Wednesday, September 17, 2014

Week 62

September 16, 2014
X-ka k'ij. I hope everyone had a most excellent 15 de Septiembre, the Independence Day here in Central America. On the 14th I was in Zaragoza, where there are always fiestas and man, they were getting ready for a pretty great celebration. Everything here in Patzicia always seems a little more gloomy and drizzly. I don't think the people threw quite a great a party (at least I didn't see anyone dancing on top of buses in motion like I did last year). However, I can't talk since we used the day (which was our P day) to defrost the freezer. It was as fun as it sounds.

Things have been going well in our area. Too well in fact. A few days ago the stake president talked to us and said that he was going to ask President Markham to put missionaries back in Zaragoza. Pretty sad because I love that city so much. We've just started teaching a big, really prepared family there in Zaragoza that came to church for the first time this Sunday. They're really prepared and it's well worth the 10 or 15 Quetzales we have to spend to travel out to their aldea (a little group of houses a ways away from the main city).

Also, a few days ago we knocked on the door of Antonio, the really great grandpa who we used to always have Family Home Evenings with but who fell back into his old addiction to alcohol. He answered to door and we found out that after 6 weeks straight of drinking he was finally sober again. He certainly looked a little the worse for wear. He had lost a lot of weight, hadn't shaved well, and was wearing dirty clothes, but I was so incredibly happy to hear his normal voice again. I think I experience a little bit of the joy our Heavenly Father feels when we repent. I was sad for all the suffering he had passed through but all that was forgotten in how overjoyed I was to have him back again. I felt the Spirit really strongly as I taught him about how it is only through the Atonement of Jesus Christ that we can overcome our weaknesses and faults. We can't do it on our own. That was something I really needed to hear myself. These things are always easier to recognize in other people. Accurate introspection is really hard. Ay yayay (not sure if that's the right spelling in English, but we'll do it.)

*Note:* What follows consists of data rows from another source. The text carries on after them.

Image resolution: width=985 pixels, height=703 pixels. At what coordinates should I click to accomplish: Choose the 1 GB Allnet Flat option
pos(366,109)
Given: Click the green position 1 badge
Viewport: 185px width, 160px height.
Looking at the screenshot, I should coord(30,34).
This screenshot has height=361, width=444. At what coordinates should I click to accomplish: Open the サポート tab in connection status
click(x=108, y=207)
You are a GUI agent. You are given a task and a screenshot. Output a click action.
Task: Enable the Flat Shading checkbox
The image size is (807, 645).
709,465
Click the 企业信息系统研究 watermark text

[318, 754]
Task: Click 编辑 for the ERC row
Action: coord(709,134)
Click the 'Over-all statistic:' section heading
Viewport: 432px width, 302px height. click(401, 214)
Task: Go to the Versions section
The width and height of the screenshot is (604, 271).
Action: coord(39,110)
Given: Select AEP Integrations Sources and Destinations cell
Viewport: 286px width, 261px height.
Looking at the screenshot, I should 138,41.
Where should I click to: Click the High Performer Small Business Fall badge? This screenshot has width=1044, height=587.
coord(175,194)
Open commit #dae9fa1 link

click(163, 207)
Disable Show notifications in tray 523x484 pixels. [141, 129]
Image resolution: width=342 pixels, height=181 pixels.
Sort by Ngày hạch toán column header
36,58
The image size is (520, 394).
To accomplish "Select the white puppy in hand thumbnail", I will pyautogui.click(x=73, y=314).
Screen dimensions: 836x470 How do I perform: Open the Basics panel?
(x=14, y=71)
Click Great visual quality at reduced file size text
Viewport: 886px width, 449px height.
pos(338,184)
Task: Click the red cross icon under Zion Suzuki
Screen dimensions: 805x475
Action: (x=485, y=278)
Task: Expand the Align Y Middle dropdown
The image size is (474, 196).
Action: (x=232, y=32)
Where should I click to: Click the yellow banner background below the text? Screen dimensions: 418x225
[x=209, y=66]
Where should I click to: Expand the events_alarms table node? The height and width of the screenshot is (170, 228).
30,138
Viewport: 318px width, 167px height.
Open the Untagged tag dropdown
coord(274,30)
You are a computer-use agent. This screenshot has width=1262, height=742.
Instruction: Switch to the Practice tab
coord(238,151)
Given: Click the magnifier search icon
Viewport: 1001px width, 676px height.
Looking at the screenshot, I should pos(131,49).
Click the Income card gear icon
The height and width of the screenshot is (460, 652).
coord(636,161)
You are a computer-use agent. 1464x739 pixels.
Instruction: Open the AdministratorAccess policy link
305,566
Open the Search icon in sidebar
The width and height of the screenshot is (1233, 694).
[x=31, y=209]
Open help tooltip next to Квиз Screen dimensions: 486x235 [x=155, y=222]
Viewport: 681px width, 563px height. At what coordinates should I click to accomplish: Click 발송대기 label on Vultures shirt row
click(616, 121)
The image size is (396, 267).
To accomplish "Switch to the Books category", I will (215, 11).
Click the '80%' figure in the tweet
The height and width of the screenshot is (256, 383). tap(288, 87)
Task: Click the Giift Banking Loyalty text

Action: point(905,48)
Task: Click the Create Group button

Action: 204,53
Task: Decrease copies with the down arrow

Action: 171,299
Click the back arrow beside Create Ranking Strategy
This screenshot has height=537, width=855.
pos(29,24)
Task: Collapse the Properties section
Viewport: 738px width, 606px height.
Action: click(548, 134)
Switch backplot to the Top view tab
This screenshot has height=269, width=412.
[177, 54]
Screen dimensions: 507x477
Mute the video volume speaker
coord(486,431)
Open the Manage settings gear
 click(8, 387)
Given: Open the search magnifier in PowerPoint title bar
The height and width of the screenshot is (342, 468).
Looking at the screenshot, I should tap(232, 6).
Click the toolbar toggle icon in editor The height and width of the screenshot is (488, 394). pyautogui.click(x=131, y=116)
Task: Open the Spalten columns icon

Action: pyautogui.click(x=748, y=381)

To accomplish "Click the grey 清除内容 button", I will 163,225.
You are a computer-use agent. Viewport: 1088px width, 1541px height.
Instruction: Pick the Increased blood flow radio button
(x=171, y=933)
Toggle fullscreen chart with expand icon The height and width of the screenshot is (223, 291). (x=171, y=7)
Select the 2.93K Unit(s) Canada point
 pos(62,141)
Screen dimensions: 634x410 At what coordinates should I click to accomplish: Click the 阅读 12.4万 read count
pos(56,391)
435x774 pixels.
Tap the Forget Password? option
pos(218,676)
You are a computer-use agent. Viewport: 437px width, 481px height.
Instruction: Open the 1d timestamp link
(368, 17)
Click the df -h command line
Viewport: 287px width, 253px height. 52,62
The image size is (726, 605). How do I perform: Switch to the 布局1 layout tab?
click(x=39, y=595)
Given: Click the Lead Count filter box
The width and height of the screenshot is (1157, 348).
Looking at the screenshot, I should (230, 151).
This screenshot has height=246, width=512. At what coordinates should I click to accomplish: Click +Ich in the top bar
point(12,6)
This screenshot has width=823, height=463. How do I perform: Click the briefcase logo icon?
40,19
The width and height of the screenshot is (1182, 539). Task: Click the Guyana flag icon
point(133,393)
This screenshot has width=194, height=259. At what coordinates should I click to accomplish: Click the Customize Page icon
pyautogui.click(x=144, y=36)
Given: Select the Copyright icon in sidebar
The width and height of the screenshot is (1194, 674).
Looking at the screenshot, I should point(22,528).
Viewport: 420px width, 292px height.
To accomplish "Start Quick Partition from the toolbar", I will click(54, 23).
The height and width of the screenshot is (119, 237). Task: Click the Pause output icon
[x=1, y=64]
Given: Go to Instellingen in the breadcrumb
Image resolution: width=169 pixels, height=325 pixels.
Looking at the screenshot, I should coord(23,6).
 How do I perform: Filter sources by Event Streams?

P.S. here's a picture of Elder Hintze and me at a meeting we had with Elder Ochoa last Thursday. He's one of the elders who entered the field with me and is probably one of the most pilas missionaries I've ever met. Yep, we finally ended up wearing the same tie we both brought from the States. Awkward...

1 comment:

  1. Elder Hintze is from our ward in Centerville. Say Hi to him from us next time you see him. I love reading your blog Josh. Great job as a missionary. From Aunt Eileen (Sister Healy)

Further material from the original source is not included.